# Texte source
Ecoutons Michel Foucault interrogé par Madeleine Chapsal pour La Quinzaine littéraire du 16 mai 1966 :
En apparence, oui, les découvertes de Lévi-Strauss, de Lacan, de Dumézil appartiennent à ce qu’il est convenu d’appeler les sciences humaines ; mais ce qu’il y a de caractéristique, c’est que toutes ces recherches non seulement effacent l’image traditionnelle qu’on s’était fait de l’homme, mais à mon avis elles tendent toutes à rendre inutile, dans la recherche et dans la pensée, l’idée même de l’homme. L’héritage le plus pesant qui nous vient du XIX ème- et dont il est grand temps de nous débarrasser- c’est l’humanisme…Notre tâche est de nous affranchir définitivement de l’humanisme.
Cette entreprise, explique Michel Foucault , a commencé avec Nietzsche lorsque ce dernier a montré que la mort de Dieu n’était pas l’apparition , mais la disparition de l’homme, que l’homme et Dieu avaient d’étranges rapports de parents …que Dieu étant mort, l’homme n’a pas pu ne pas disparaître…
Sartre et Camus malgré leur athéisme avaient gardé l’humanisme, il convient maintenant de détruire ces chimères obnubilantes que constitue l’idée selon laquelle il faut chercher l’homme.
Affirmant que l’Occident a cessé de croire en Dieu ,Michel Foucault, interrogé au Japon par Watanabe , explique que la sexualité est devenue un lieu privilégié pour l’expérience du sacré. Dépasser les limites dans la sexualité, cela a fini par équivaloir à expérimenter le sacré
Lors d’un débat avec Chomsky sur la nature humaine (1974) dont l’auteur américain défendait la notion, Foucault indiqua sa méfiance à l’égard de l’idée même de nature humaine dénuée, selon lui, de toute valeur scientifique.
La même année, invité à l’université pontificale catholique de Rio de Janeiro, il cita Nietzsche en soutenant l’idée d’une rupture entre la connaissance et les choses ou plutôt l’absence dans la connaissance de quelque chose comme bonheur et amour, mais haine et hostilité ; il n’y a pas unification, mais système précaire de pouvoir.
Enfin lors d’un entretien avec J.Chancel à Radio France en 1975, Foucault devenu professeur au collège de France et présenté comme « un des plus grands penseurs de ce temps », commença par écarter l’idée de devenir meilleur et proposa plutôt de majorer la quantité de plaisir dont (l’homme) est capable dans son existence
Il avoua que son erreur n’a pas été de dire que l’homme n’existe pas, mais d’imaginer qu’il serait si facile de le démolir
Aristote avait distingué l’hédonisme, qui est la recherche des plaisirs, et l’eudémonisme qui est la quête du bonheur. En niant la possibilité du bonheur Foucault, historien philosophe, n’avait plus que le plaisir à offrir, mais il s’aperçut que la nature humaine, faite pour le bonheur, résistait à cette réduction. Il fallait donc la démolir.C’était le côté violent de la théorie et Marx était convoqué : A la limite on pourrait se demander quelle différence il pourrait y avoir entre être historien et être marxiste. Le mur de Berlin n’était pas encore tombé.

# Tâche A
Les affirmations suivantes concordent-elles avec le texte source ci-dessus ? Pour chacune, répondez par oui ou non et citez les mots du texte qui tranchent. (i) Foucault a débattu avec Chomsky de la nature humaine en 1974. (ii) Sartre et Camus avaient renoncé à l’humanisme. (iii) Foucault a accordé un entretien à J. Chancel sur Radio France en 1975.
# Tâche B
D’après le texte source, qui a interrogé Michel Foucault pour La Quinzaine littéraire du 16 mai 1966 ?

# Extraits de données
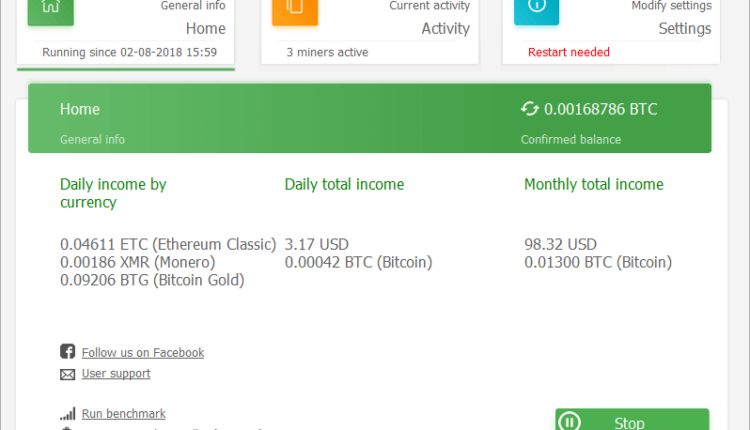Open the Activity tab label
Screen dimensions: 750x430
(445, 28)
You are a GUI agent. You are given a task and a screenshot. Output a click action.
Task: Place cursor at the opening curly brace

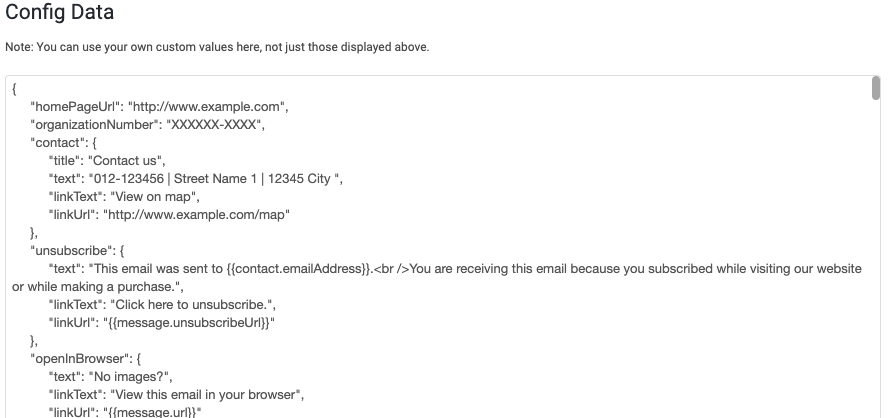pos(14,89)
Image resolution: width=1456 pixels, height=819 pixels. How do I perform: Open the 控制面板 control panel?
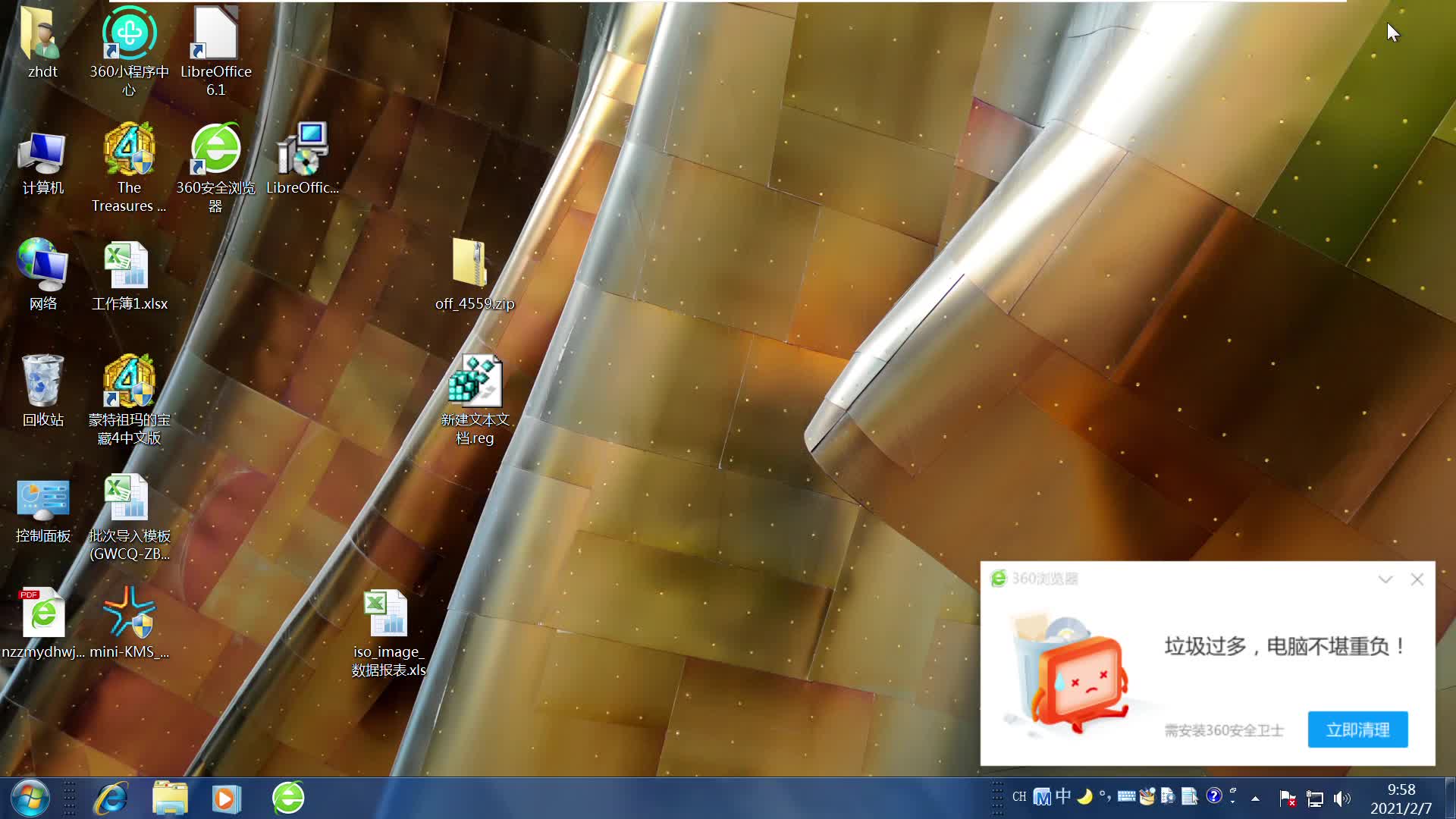tap(42, 499)
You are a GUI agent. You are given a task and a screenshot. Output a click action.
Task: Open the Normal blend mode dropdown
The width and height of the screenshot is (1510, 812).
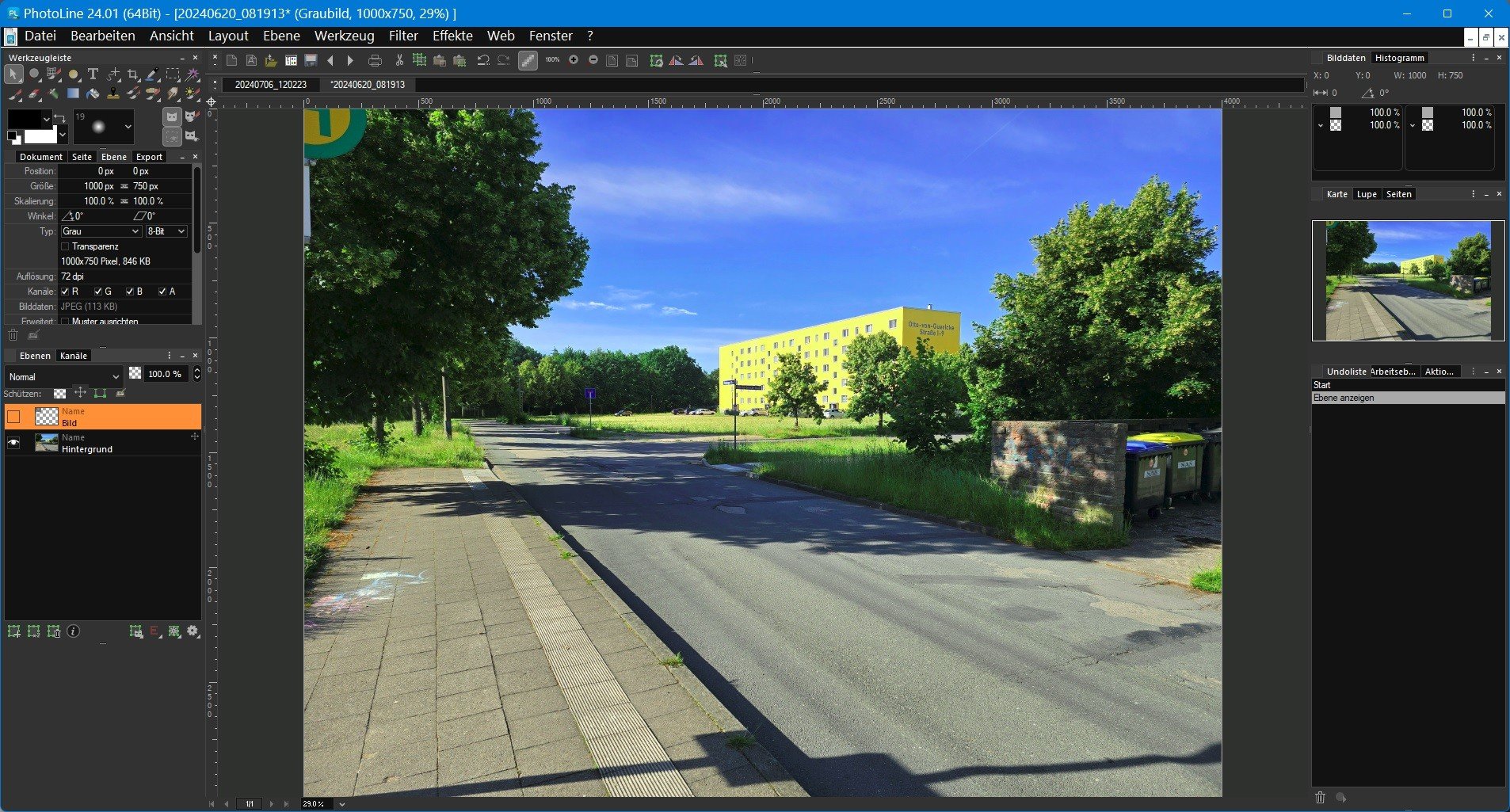point(64,376)
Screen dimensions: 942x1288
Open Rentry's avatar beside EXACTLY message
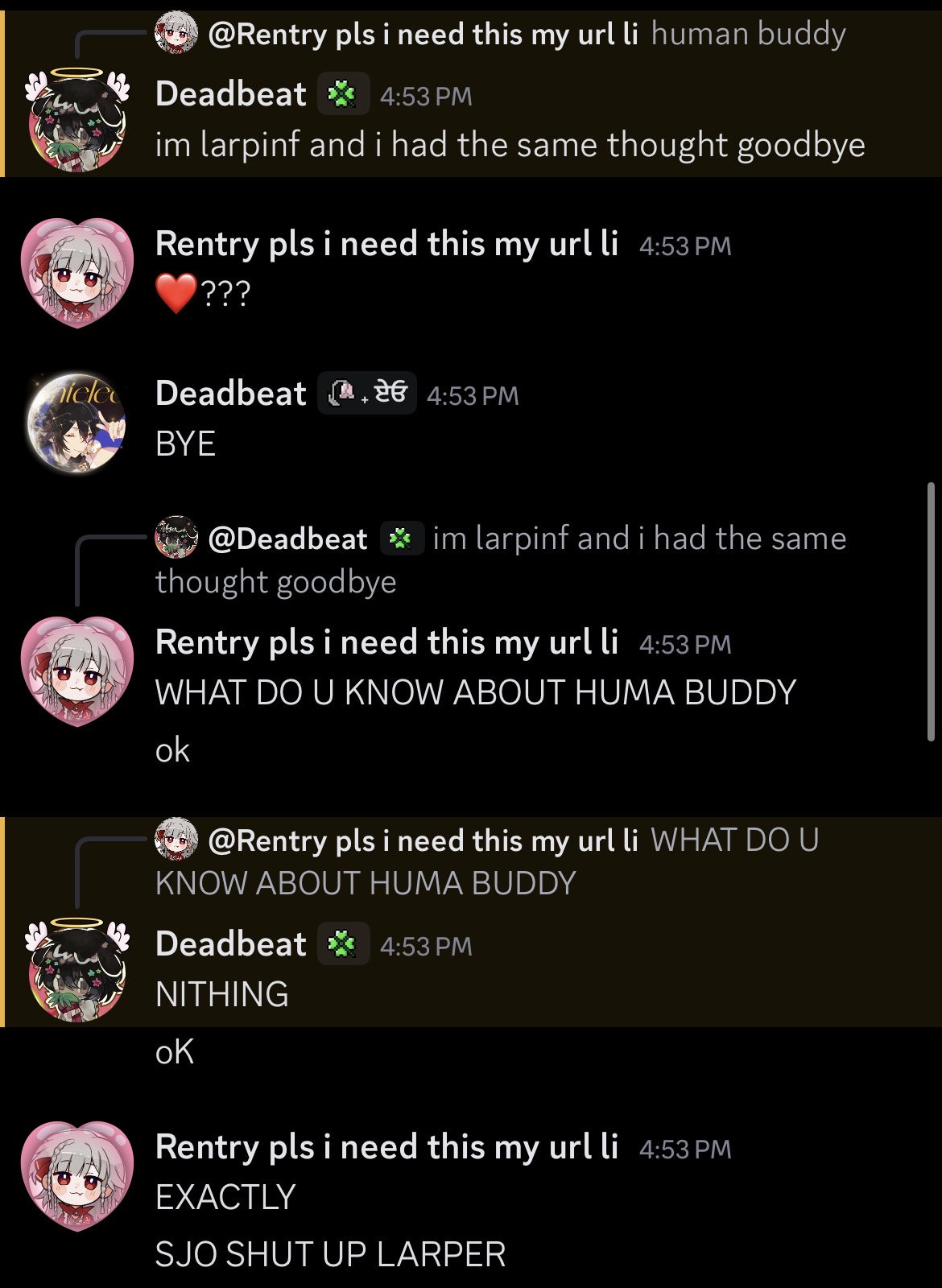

# Réponse attendue A
(i) Oui : « Lors d’un débat avec Chomsky sur la nature humaine (1974) ».
(ii) Non : « Sartre et Camus malgré leur athéisme avaient gardé l’humanisme ».
(iii) Oui : « entretien avec J.Chancel à Radio France en 1975 ».

# Réponse attendue B
Madeleine Chapsal.